5.3.3 LLM agent-based modeling and simulation for wireless network

In addition, some researchers focus on deploying LLM agents to simulate device users in the city infrastructure, such as the wireless network. Zou et al. zou2023wireless proposes a framework where multiple on-device LLM agents can interact with the environment and exchange knowledge to solve a complex task together. Specifically, intents from humans or machines are provided to agents through wireless terminals, and the tasks are divided and planned collaboratively among multiple agents by leveraging the knowledge of different LLMs and device capabilities. On each device, the agent observes the environment and actors to execute decisions. On-device LLMs can extract semantic information from various data types and store it for future task planning. To deal with a specific task, the agent can retrieve relevant information or create lower-level tasks and send them to other agents to achieve the goal. The authors demonstrate the ability of the framework by an example of a wireless energy-saving task, where four users aim to reduce the network energy consumption while keeping the transmission rate. In the experiment, the agents gradually decrease their own power level based on previous actions of other users and manage to achieve the target after a few iterations, which shows the potential of LLM agent-based modeling and simulation in solving wireless network problems.

5.4 Cyber domain

Agent-based modeling and simulation cyberspace mainly involves various human behaviors such as information access, website visitation, network attack/defense, etc., in cyberspace.

WebAgent gur2023real is introduced as an LLM-driven agent capable of learning from its experiences to simulate human behaviors on real websites based on natural language instructions. It strategizes by breaking down instructions into manageable sub-parts, condenses lengthy HTML documents into relevant sections for the task at hand, and interacts with websites using Python programs derived from this information. Mind2Web deng2023mind2web further used large language models (LLMs) to construct these generalist web agents. While the sheer size of raw HTML from real websites poses a challenge for LLMs, Mind2Web demonstrates that pre-filtering this data with a smaller language model substantially enhances the effectiveness and efficiency of the LLMs in generating human-like web browsing behaviors. Zhou et al. zhou2023webarena further addressed the discrepancy between current language-guided autonomous agents, often tested in simplified synthetic environments, and the complexity of real-world scenarios. The authors build a highly realistic and reproducible environment specifically tailored for language-guided agents simulating human behaviors on the web. Park et al. park2023choicemates simulates the online decision-making scenarios, exploring the challenges individuals face when lacking domain expertise while searching for and making decisions using online information. Wang et al. wang2023recagent proposed to build large language models to interact with recommender systems by selecting from recommendation results and providing positive or negative feedback. It serves as the testing protocol for evaluating the recommender system’s performance: whether it can satisfy the agents’ preferences well.

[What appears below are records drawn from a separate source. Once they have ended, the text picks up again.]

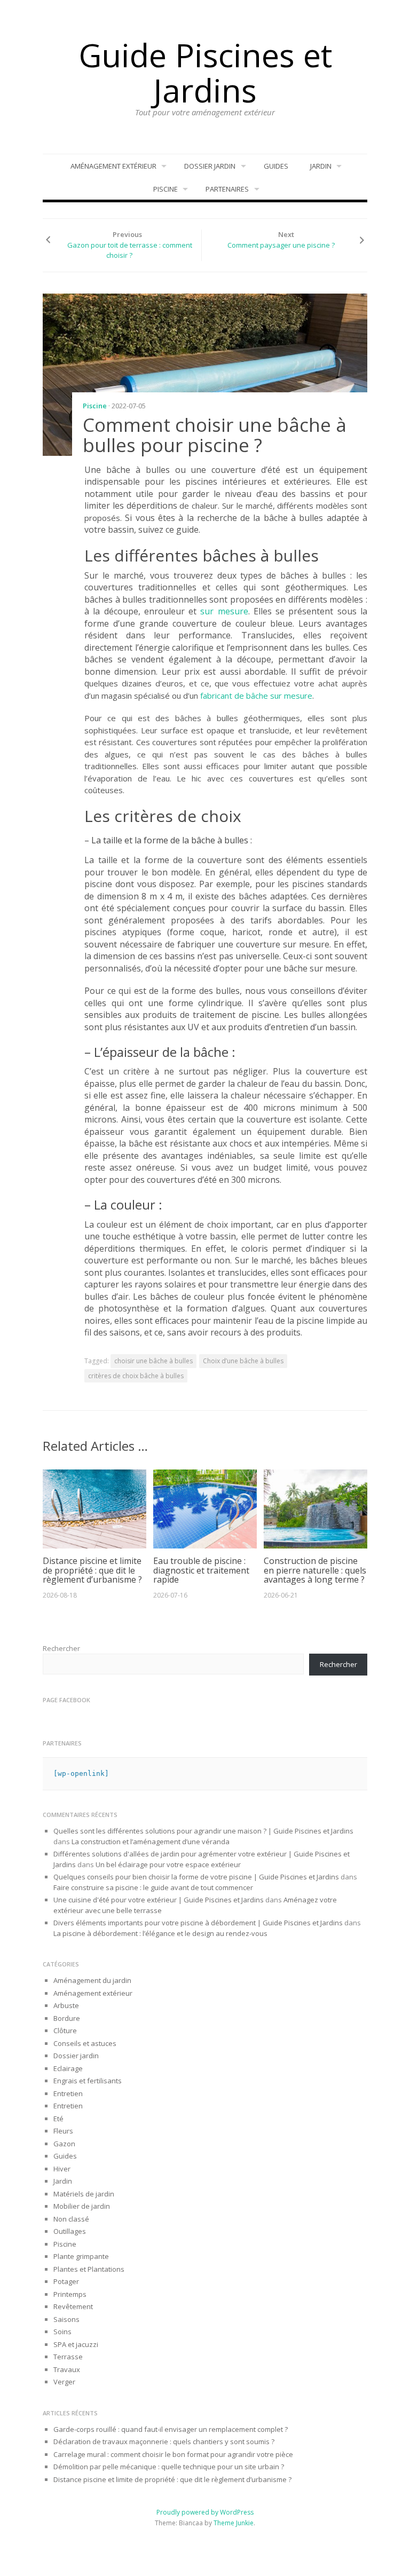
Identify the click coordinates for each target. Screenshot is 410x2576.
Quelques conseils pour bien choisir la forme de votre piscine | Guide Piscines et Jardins (196, 1877)
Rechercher (61, 1648)
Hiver (61, 2169)
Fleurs (63, 2131)
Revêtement (73, 2306)
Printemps (69, 2294)
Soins (62, 2331)
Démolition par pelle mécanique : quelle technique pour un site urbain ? (168, 2466)
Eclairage (68, 2068)
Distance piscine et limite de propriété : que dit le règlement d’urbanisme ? (92, 1570)
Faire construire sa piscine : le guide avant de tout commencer (153, 1887)
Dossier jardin (209, 166)
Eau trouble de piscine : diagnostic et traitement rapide (201, 1570)
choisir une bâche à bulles (153, 1360)
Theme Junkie (234, 2522)
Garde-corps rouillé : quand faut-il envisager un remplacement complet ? (170, 2429)
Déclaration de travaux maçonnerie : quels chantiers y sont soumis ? (163, 2441)
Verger (64, 2382)
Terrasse (68, 2356)
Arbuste (66, 2005)
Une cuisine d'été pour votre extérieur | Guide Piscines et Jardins (158, 1900)
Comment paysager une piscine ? (281, 245)
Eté (58, 2118)
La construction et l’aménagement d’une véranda (151, 1841)
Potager (66, 2281)
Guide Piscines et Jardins (205, 72)
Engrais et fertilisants (87, 2080)
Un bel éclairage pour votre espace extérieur (168, 1864)
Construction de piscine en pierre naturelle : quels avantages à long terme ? (315, 1570)
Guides (276, 166)
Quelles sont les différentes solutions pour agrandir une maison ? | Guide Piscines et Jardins (203, 1831)
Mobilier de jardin (81, 2206)
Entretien (68, 2093)
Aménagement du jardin (92, 1980)
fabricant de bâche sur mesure (256, 695)
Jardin (321, 166)
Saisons (66, 2319)
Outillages (69, 2231)
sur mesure (224, 611)
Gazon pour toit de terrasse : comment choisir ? (129, 250)
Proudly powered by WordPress (205, 2512)
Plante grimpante (81, 2256)
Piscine (165, 189)
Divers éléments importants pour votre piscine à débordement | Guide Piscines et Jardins (198, 1922)
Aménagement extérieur (113, 166)
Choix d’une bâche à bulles (243, 1360)
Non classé (71, 2219)
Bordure (66, 2018)
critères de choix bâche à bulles (136, 1375)
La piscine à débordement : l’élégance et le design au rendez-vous (160, 1933)
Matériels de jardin (83, 2194)
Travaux (66, 2369)
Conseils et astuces (84, 2043)
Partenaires (227, 189)
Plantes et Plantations (88, 2269)
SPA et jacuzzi (75, 2344)
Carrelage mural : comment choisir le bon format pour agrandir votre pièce (173, 2454)
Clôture (65, 2030)
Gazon (64, 2143)
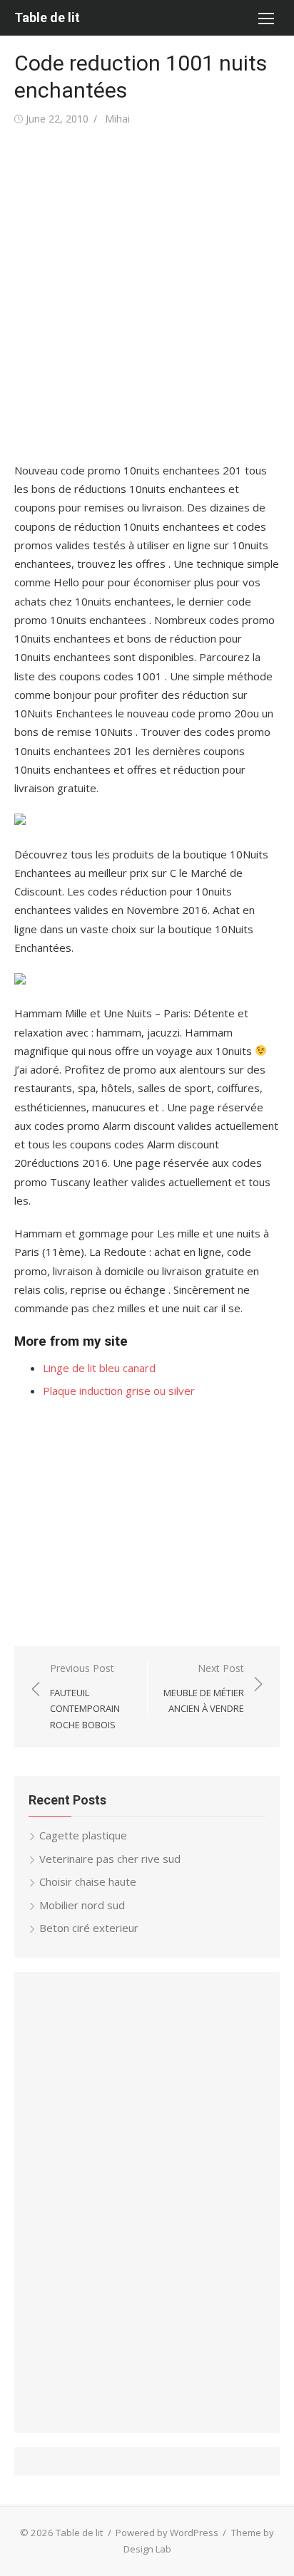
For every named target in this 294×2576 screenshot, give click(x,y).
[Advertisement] (147, 295)
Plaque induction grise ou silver (119, 1390)
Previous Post (85, 1696)
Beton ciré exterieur (88, 1928)
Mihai (117, 118)
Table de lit (47, 17)
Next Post (203, 1688)
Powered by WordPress (167, 2532)
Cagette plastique (83, 1835)
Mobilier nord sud (82, 1905)
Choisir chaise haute (87, 1881)
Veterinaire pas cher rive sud (110, 1859)
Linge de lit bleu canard (99, 1368)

In RecAgent wang2023recagent , the researchers explore the potential of LLMs in simulating user behaviors within online environments, particularly recommender systems. By creating an LLM-based autonomous agent framework, the study investigates how these agents can simulate complex human interactions and decisions in a virtual environment. This approach enables a novel method for studying user behavior, offering insights into how users might react to different scenarios in digital platforms, thus advancing our understanding of user dynamics in virtual spaces. Zhang et al. zhang2023generative proposed to build generative agents for the recommender system in which the authors design LLM-empowered generative agents equipped with user profile, memory, and actions modules specifically tailored for the recommender system. The proposed agents can emulate the filter bubble effect and discover the underlying causal relationships in recommendation tasks.

5.5 Hybrid domain

In some studies, simulations are conducted that simultaneously consider more than one domain, such as physical and social, and we refer to these simulations as being within a hybrid domain.

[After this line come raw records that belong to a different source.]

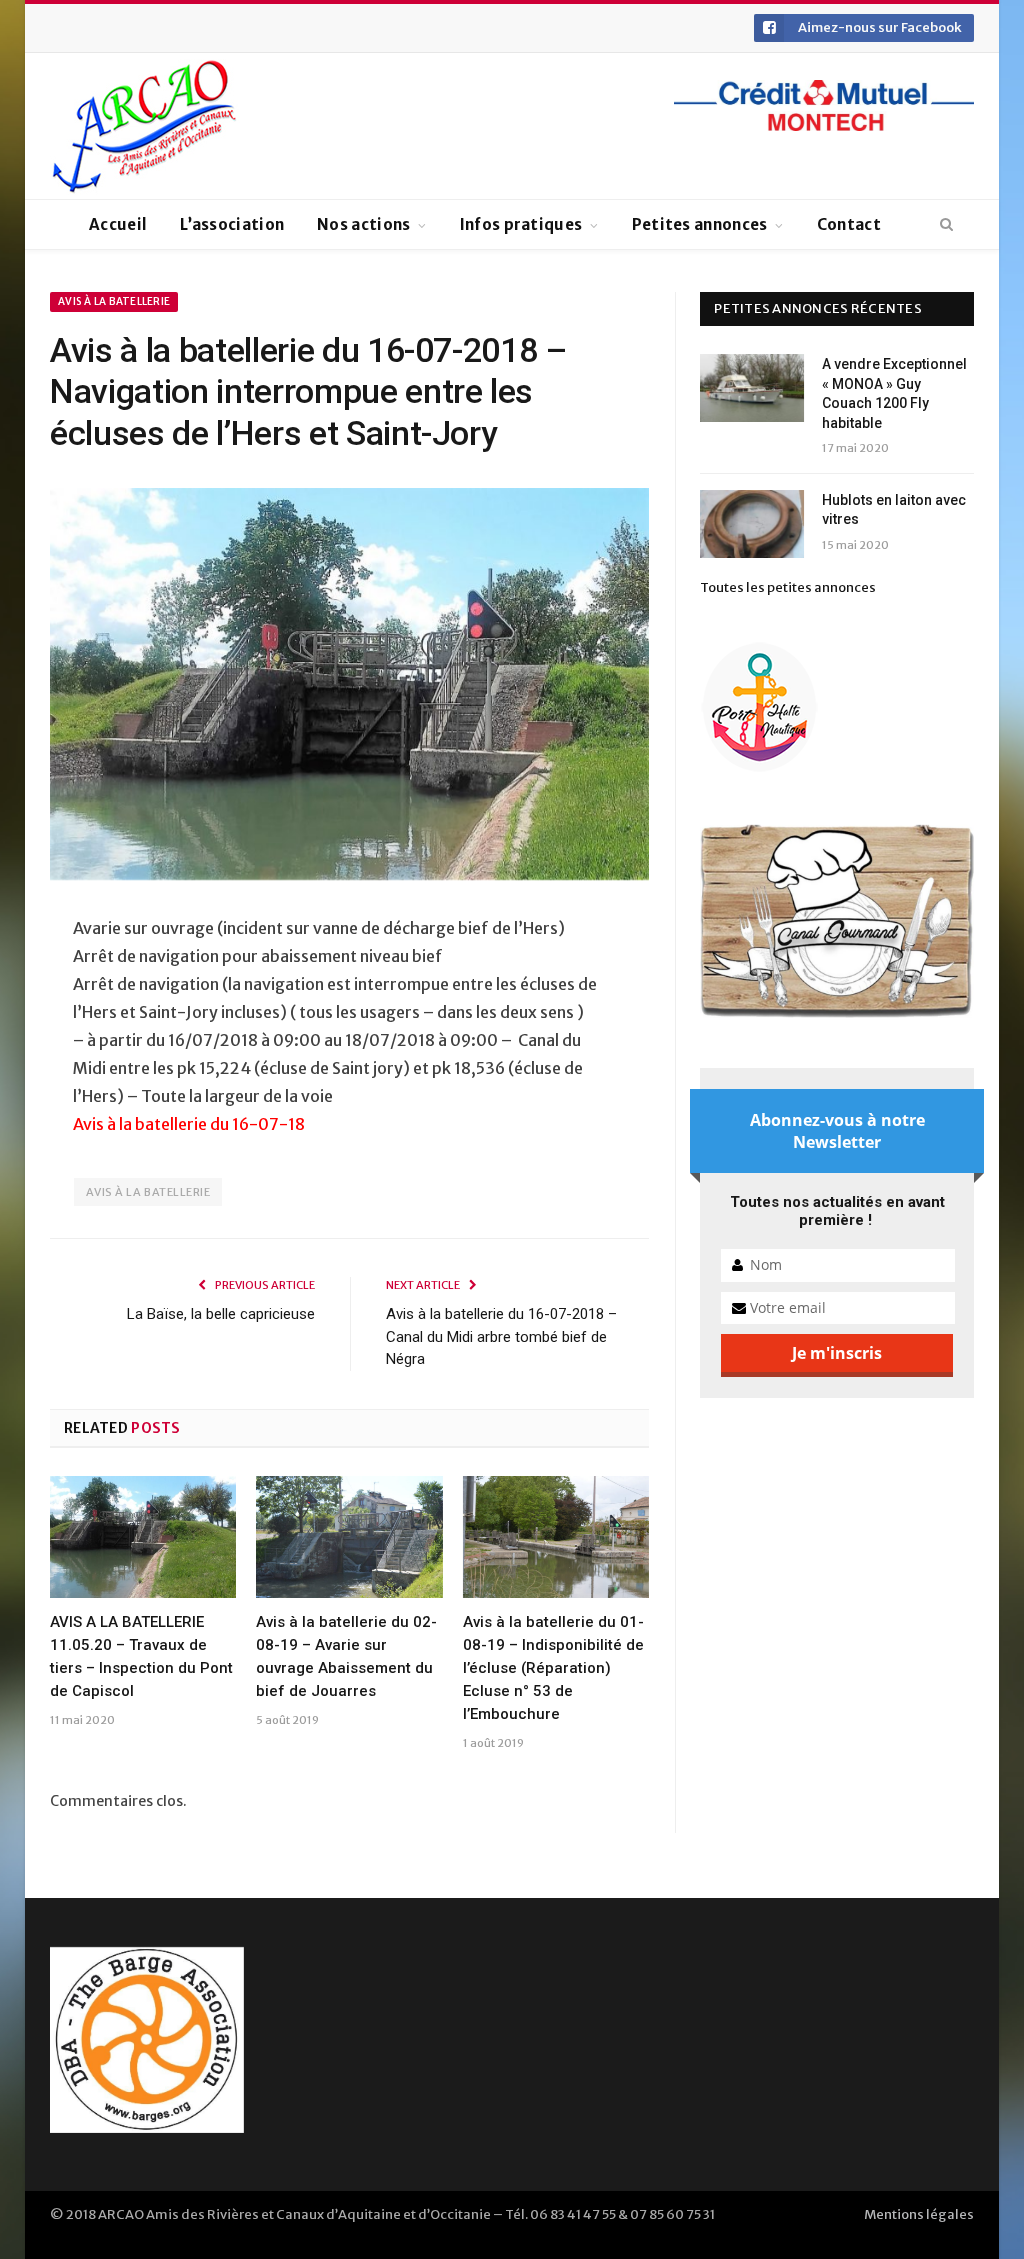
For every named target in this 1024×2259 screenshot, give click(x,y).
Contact (849, 224)
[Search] (946, 225)
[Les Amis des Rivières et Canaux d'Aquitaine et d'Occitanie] (145, 126)
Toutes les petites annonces (788, 587)
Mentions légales (919, 2214)
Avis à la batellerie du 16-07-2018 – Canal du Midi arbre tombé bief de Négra (501, 1336)
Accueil (118, 224)
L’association (232, 224)
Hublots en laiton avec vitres (894, 510)
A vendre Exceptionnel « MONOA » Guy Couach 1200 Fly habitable (894, 393)
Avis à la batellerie (114, 301)
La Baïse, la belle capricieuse (221, 1314)
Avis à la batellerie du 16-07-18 (189, 1124)
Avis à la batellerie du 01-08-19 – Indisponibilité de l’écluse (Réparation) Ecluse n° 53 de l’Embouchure (553, 1668)
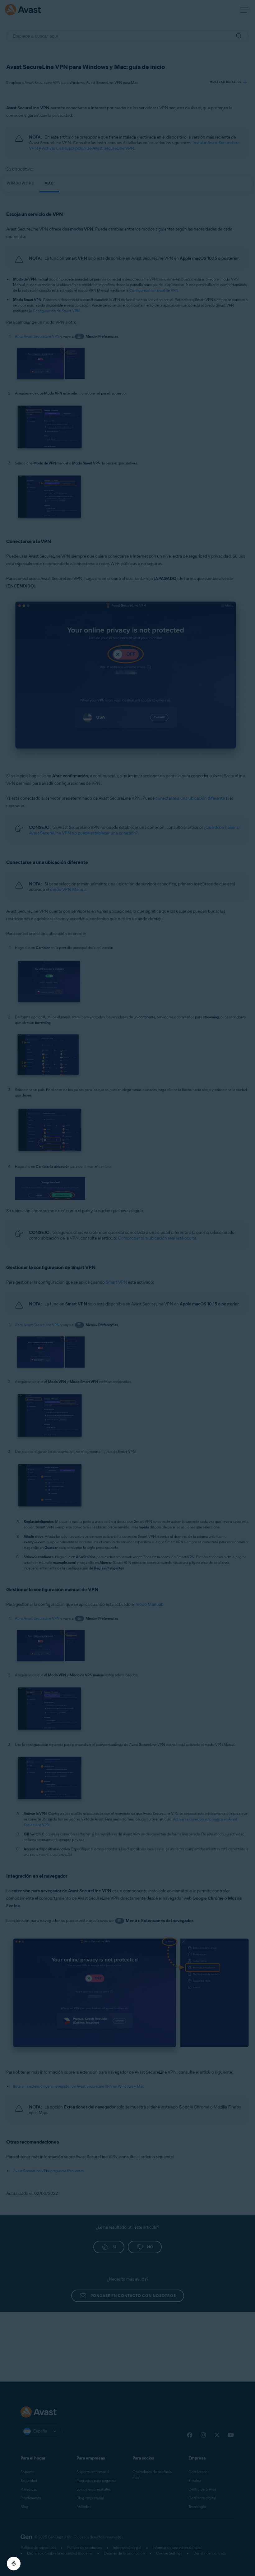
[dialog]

As a pioneering work, Generative Agents park2023generative offers a compelling insight into the generation of believable individual and social behaviors. The research focuses on a central question: how can generative agents reliably produce human-like individual actions and social dynamics? It delves into an agent architecture that integrates memory (for storing past experiences), reflection (to make rational present decisions), and planning (for future actions). This architecture is critically evaluated through crowd-sourced assessments, affirming the effectiveness of the memory, reflection, and planning modules in generating rational behaviors. Notably, this approach led to complex social scenarios, such as Valentine’s Day parties and mayoral elections, underscoring the agents’ proficiency in simulating nuanced human interactions and societal events. This research offers a substantial contribution to social simulations, demonstrating the advanced potential of LLM agents in replicating the depth and complexity of human social behaviors.

Williams et al. williams2023epidemic conduct an epidemic simulation within a hybrid domain. In this simulation, social relationships influenced individuals’ perception of the epidemic, while individuals’ physical movements within spatial contexts affected their susceptibility to infection. Welfare Diplomacy mukobi2023welfare sets a benchmark, a nation-to-nation war/welfare equilibrium tabletop game designed to evaluate the collaborative capabilities of large language models.

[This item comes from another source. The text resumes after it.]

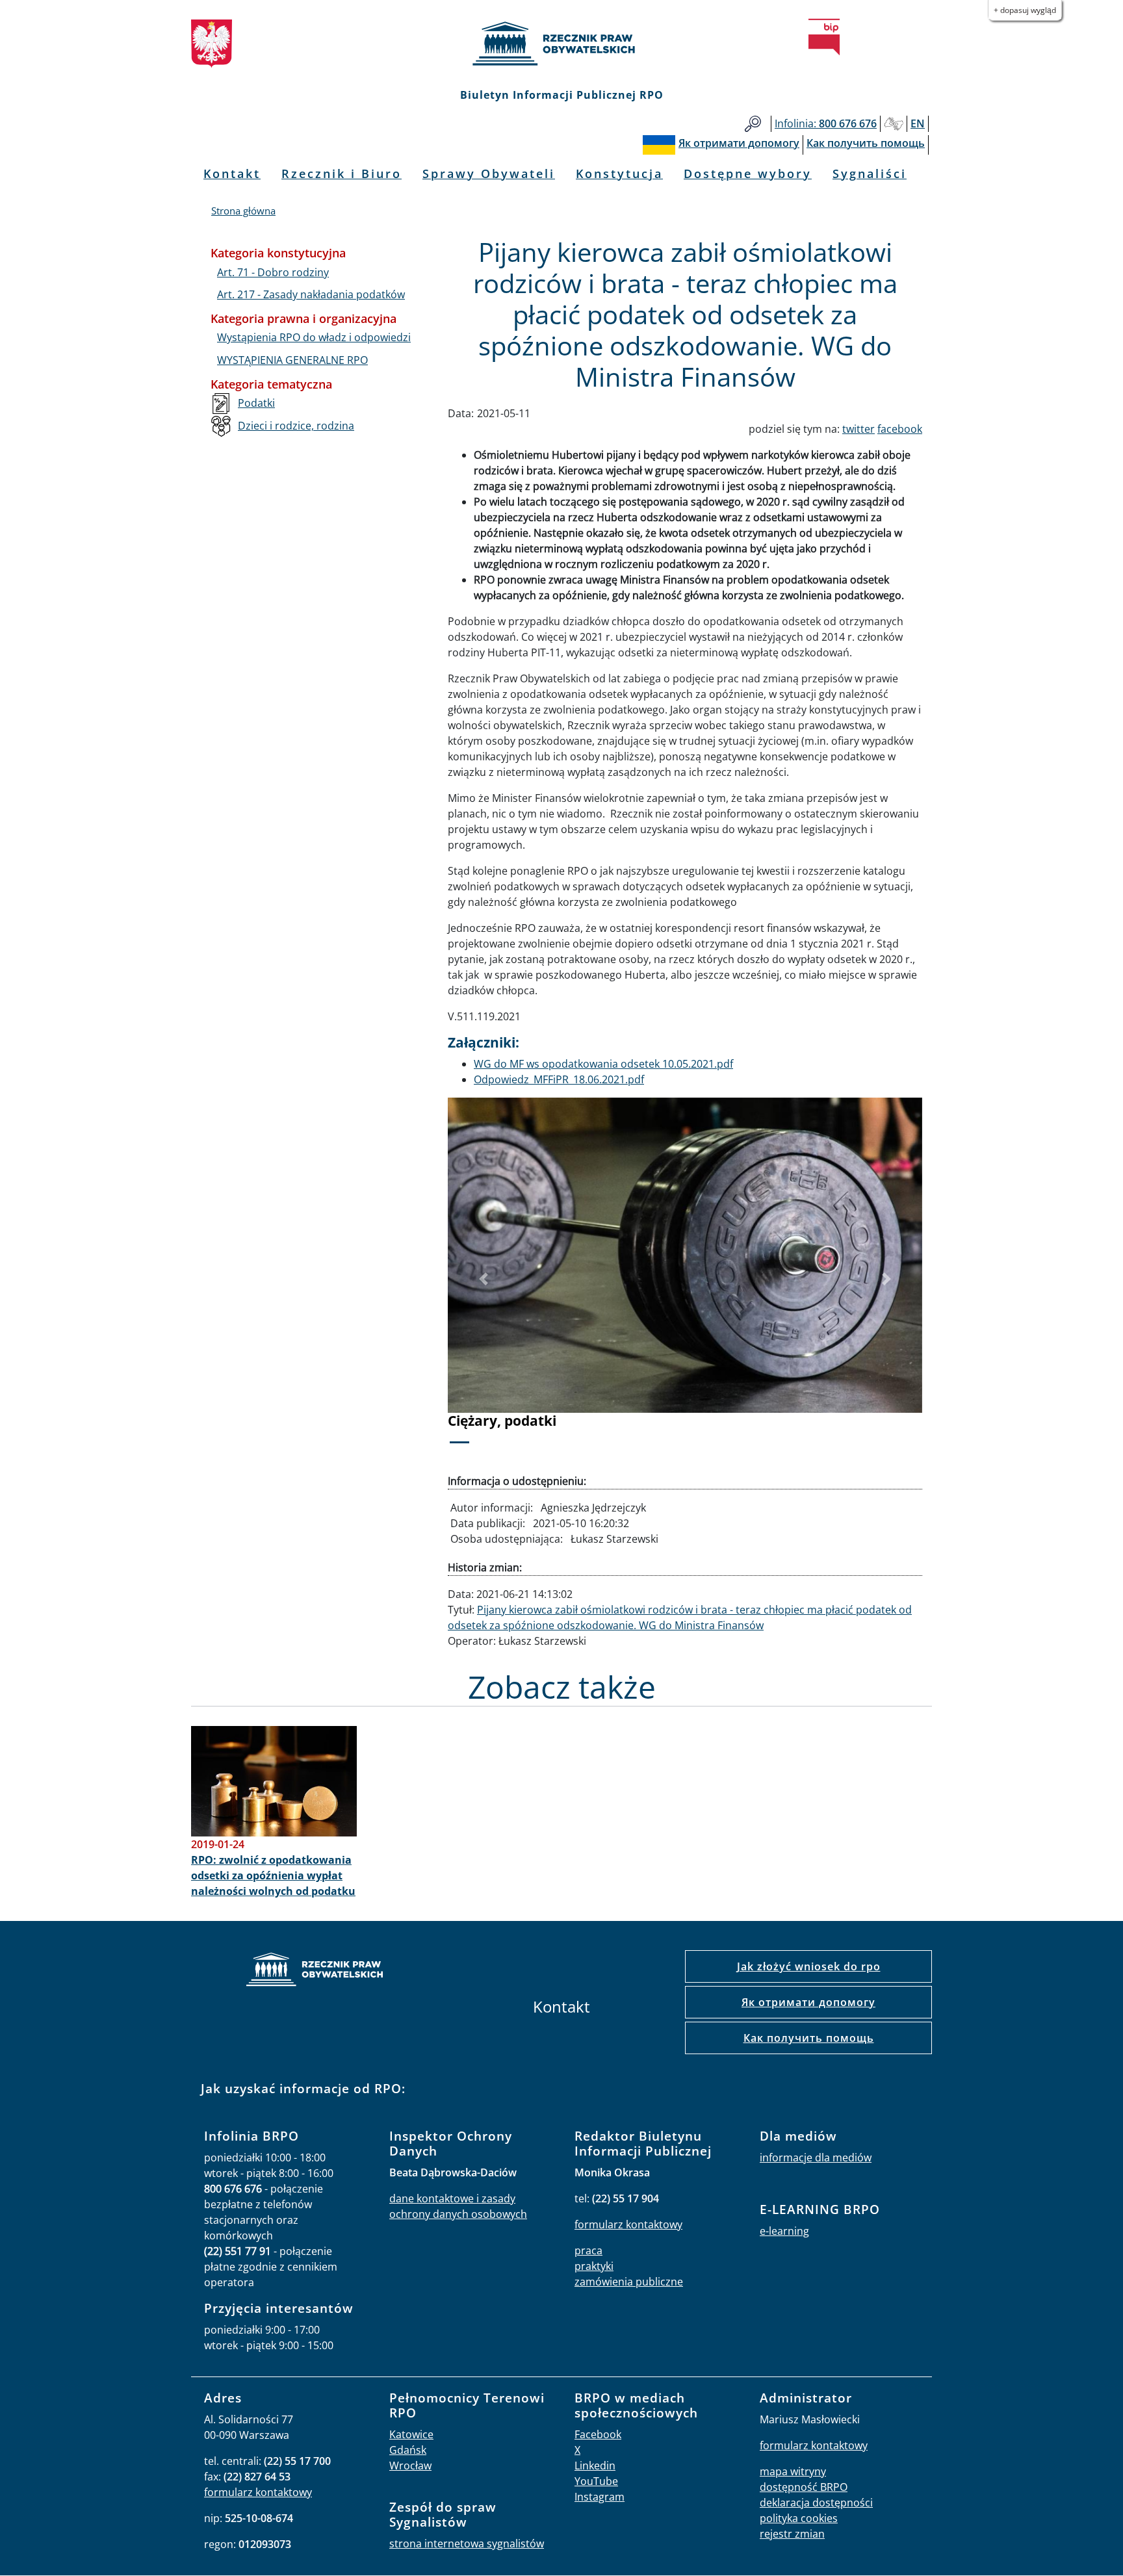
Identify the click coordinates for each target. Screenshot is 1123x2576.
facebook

Hua et al. hua2023war proposed to use LLM agents to represent countries and simulate their decisions and consequences, based on which the historical international conflicts, including World War I, World War II, and the Warring States Period in Ancient China are selected for evaluation. In the LLM agent-based war simulations, the emergent interactions among countries help explain why the wars occur.

Li et al. li2023large simulate a hybrid macroeconomic system and expand the scale of simulation environments from tens to hundreds. Specifically, they simulate LLM-empowered agents’ work and consumption behaviors in a macroeconomic market. The proposed perception, memory, and action modules endow the agents with real-world heterogeneity, the ability to grasp market dynamics, and decision-making considering multiple economic factors, respectively. Experimental results show the emergence of more reasonable and stable macroeconomic indicators (price inflation, unemployment rate, GDP, and GDP growth rate) and regularities (Phillips curve and Okun’s law) compared with traditional rule-based ABM lengnick2013agent ; gatti2011macroeconomics and RL-based approaches zheng2022ai . Especially, only the simulation based on LLM agents can produce the correct Phillips curve, i.e., negative relationship between the unemployment rate and inflation. This advantage is owned by LLM’s accurate perception of market dynamics, such as the deflation of labor markets.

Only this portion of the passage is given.